▶ What the task asks
Each line below needs to be printed again exactly.

Data extracts Start Marker

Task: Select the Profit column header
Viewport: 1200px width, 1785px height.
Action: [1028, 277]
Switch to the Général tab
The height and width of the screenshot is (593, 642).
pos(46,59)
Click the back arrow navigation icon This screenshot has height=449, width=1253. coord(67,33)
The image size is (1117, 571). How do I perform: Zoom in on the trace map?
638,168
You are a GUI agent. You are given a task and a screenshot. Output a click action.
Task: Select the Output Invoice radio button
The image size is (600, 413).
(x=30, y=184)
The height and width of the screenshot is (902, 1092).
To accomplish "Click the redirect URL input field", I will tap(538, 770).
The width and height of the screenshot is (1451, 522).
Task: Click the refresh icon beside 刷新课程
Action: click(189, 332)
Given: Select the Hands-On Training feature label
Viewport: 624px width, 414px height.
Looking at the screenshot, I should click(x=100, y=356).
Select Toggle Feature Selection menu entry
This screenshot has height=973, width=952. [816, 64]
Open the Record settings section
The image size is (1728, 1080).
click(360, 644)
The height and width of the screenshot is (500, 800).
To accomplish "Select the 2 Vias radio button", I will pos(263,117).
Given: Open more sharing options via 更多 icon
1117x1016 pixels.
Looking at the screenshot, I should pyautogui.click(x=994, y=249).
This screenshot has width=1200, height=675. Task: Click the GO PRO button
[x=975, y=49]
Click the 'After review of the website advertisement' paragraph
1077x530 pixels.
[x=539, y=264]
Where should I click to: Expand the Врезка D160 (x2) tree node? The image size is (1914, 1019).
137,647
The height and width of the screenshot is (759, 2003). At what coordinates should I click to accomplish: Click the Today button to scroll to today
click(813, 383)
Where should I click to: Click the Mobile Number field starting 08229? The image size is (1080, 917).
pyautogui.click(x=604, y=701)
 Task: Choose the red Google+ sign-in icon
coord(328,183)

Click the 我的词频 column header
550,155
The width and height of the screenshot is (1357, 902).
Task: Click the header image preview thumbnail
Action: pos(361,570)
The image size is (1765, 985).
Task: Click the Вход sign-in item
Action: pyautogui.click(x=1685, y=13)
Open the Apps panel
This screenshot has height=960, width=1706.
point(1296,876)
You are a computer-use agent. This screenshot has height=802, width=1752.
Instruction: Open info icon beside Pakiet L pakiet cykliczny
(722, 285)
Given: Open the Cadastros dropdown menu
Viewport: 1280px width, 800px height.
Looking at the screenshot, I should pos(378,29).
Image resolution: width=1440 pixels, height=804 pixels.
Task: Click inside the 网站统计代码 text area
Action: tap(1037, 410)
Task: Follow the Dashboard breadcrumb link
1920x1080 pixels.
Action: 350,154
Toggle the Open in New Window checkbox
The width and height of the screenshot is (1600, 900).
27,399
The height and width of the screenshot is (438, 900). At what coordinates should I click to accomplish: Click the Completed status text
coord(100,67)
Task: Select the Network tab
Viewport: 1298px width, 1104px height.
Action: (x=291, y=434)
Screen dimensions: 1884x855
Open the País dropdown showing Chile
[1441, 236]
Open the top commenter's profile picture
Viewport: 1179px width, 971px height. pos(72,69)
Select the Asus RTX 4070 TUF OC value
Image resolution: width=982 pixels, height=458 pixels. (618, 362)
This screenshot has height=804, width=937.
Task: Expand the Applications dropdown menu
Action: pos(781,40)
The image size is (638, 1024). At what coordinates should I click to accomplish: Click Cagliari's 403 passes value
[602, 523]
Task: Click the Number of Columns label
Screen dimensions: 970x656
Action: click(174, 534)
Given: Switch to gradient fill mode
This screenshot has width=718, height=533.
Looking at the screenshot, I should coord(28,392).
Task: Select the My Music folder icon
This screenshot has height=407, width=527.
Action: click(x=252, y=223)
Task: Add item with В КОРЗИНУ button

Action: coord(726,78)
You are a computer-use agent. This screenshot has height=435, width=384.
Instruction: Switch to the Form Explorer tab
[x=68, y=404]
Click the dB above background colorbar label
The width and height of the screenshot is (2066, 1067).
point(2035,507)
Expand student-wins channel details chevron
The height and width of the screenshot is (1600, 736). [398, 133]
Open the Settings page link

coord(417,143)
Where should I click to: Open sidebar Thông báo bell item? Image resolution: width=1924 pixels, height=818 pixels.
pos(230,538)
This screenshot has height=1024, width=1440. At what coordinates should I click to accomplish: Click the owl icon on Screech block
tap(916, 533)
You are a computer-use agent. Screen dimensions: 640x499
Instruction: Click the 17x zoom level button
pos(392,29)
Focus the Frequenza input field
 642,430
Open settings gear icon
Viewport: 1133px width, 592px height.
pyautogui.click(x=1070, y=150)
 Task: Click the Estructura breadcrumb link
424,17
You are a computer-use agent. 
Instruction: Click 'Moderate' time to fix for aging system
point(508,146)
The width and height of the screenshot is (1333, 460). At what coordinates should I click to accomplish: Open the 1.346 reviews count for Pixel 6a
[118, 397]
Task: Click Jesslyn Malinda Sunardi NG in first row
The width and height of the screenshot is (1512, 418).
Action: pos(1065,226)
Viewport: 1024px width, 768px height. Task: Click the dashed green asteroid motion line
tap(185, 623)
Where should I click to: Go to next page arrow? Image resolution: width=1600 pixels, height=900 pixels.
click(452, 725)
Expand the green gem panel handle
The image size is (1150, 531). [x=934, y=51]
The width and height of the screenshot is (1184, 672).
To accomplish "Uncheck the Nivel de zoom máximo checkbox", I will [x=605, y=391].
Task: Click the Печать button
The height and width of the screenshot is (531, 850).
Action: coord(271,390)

Data extracts End Marker

▶ Task output
Task: Select the Profit column header
Viewport: 1200px width, 1785px height.
Action: [1028, 277]
Switch to the Général tab
The height and width of the screenshot is (593, 642).
pos(46,59)
Click the back arrow navigation icon This screenshot has height=449, width=1253. coord(67,33)
The image size is (1117, 571). How do I perform: Zoom in on the trace map?
638,168
You are a GUI agent. You are given a task and a screenshot. Output a click action.
Task: Select the Output Invoice radio button
The image size is (600, 413).
(x=30, y=184)
The height and width of the screenshot is (902, 1092).
To accomplish "Click the redirect URL input field", I will tap(538, 770).
The width and height of the screenshot is (1451, 522).
Task: Click the refresh icon beside 刷新课程
Action: click(189, 332)
Given: Select the Hands-On Training feature label
Viewport: 624px width, 414px height.
Looking at the screenshot, I should click(x=100, y=356).
Select Toggle Feature Selection menu entry
This screenshot has height=973, width=952. [816, 64]
Open the Record settings section
The image size is (1728, 1080).
click(360, 644)
The height and width of the screenshot is (500, 800).
To accomplish "Select the 2 Vias radio button", I will pos(263,117).
Given: Open more sharing options via 更多 icon
1117x1016 pixels.
Looking at the screenshot, I should pyautogui.click(x=994, y=249).
This screenshot has width=1200, height=675. Task: Click the GO PRO button
[x=975, y=49]
Click the 'After review of the website advertisement' paragraph
1077x530 pixels.
[x=539, y=264]
Where should I click to: Expand the Врезка D160 (x2) tree node? The image size is (1914, 1019).
137,647
The height and width of the screenshot is (759, 2003). At what coordinates should I click to accomplish: Click the Today button to scroll to today
click(813, 383)
Where should I click to: Click the Mobile Number field starting 08229? The image size is (1080, 917).
pyautogui.click(x=604, y=701)
 Task: Choose the red Google+ sign-in icon
coord(328,183)

Click the 我的词频 column header
550,155
The width and height of the screenshot is (1357, 902).
Task: Click the header image preview thumbnail
Action: pos(361,570)
The image size is (1765, 985).
Task: Click the Вход sign-in item
Action: pyautogui.click(x=1685, y=13)
Open the Apps panel
This screenshot has height=960, width=1706.
point(1296,876)
You are a computer-use agent. This screenshot has height=802, width=1752.
Instruction: Open info icon beside Pakiet L pakiet cykliczny
(722, 285)
Given: Open the Cadastros dropdown menu
Viewport: 1280px width, 800px height.
Looking at the screenshot, I should pos(378,29).
Image resolution: width=1440 pixels, height=804 pixels.
Task: Click inside the 网站统计代码 text area
Action: tap(1037, 410)
Task: Follow the Dashboard breadcrumb link
1920x1080 pixels.
Action: 350,154
Toggle the Open in New Window checkbox
The width and height of the screenshot is (1600, 900).
27,399
The height and width of the screenshot is (438, 900). At what coordinates should I click to accomplish: Click the Completed status text
coord(100,67)
Task: Select the Network tab
Viewport: 1298px width, 1104px height.
Action: (x=291, y=434)
Screen dimensions: 1884x855
Open the País dropdown showing Chile
[1441, 236]
Open the top commenter's profile picture
Viewport: 1179px width, 971px height. pos(72,69)
Select the Asus RTX 4070 TUF OC value
Image resolution: width=982 pixels, height=458 pixels. (618, 362)
This screenshot has height=804, width=937.
Task: Expand the Applications dropdown menu
Action: pos(781,40)
The image size is (638, 1024). At what coordinates should I click to accomplish: Click Cagliari's 403 passes value
[602, 523]
Task: Click the Number of Columns label
Screen dimensions: 970x656
Action: click(174, 534)
Given: Switch to gradient fill mode
This screenshot has width=718, height=533.
Looking at the screenshot, I should coord(28,392).
Task: Select the My Music folder icon
This screenshot has height=407, width=527.
Action: click(x=252, y=223)
Task: Add item with В КОРЗИНУ button

Action: coord(726,78)
You are a computer-use agent. This screenshot has height=435, width=384.
Instruction: Switch to the Form Explorer tab
[x=68, y=404]
Click the dB above background colorbar label
The width and height of the screenshot is (2066, 1067).
point(2035,507)
Expand student-wins channel details chevron
The height and width of the screenshot is (1600, 736). [398, 133]
Open the Settings page link

coord(417,143)
Where should I click to: Open sidebar Thông báo bell item? Image resolution: width=1924 pixels, height=818 pixels.
pos(230,538)
This screenshot has height=1024, width=1440. At what coordinates should I click to accomplish: Click the owl icon on Screech block
tap(916, 533)
You are a computer-use agent. Screen dimensions: 640x499
Instruction: Click the 17x zoom level button
pos(392,29)
Focus the Frequenza input field
 642,430
Open settings gear icon
Viewport: 1133px width, 592px height.
pyautogui.click(x=1070, y=150)
 Task: Click the Estructura breadcrumb link
424,17
You are a computer-use agent. 
Instruction: Click 'Moderate' time to fix for aging system
point(508,146)
The width and height of the screenshot is (1333, 460). At what coordinates should I click to accomplish: Open the 1.346 reviews count for Pixel 6a
[118, 397]
Task: Click Jesslyn Malinda Sunardi NG in first row
The width and height of the screenshot is (1512, 418).
Action: pos(1065,226)
Viewport: 1024px width, 768px height. Task: Click the dashed green asteroid motion line
tap(185, 623)
Where should I click to: Go to next page arrow? Image resolution: width=1600 pixels, height=900 pixels.
click(452, 725)
Expand the green gem panel handle
The image size is (1150, 531). [x=934, y=51]
The width and height of the screenshot is (1184, 672).
To accomplish "Uncheck the Nivel de zoom máximo checkbox", I will [x=605, y=391].
Task: Click the Печать button
The height and width of the screenshot is (531, 850).
Action: coord(271,390)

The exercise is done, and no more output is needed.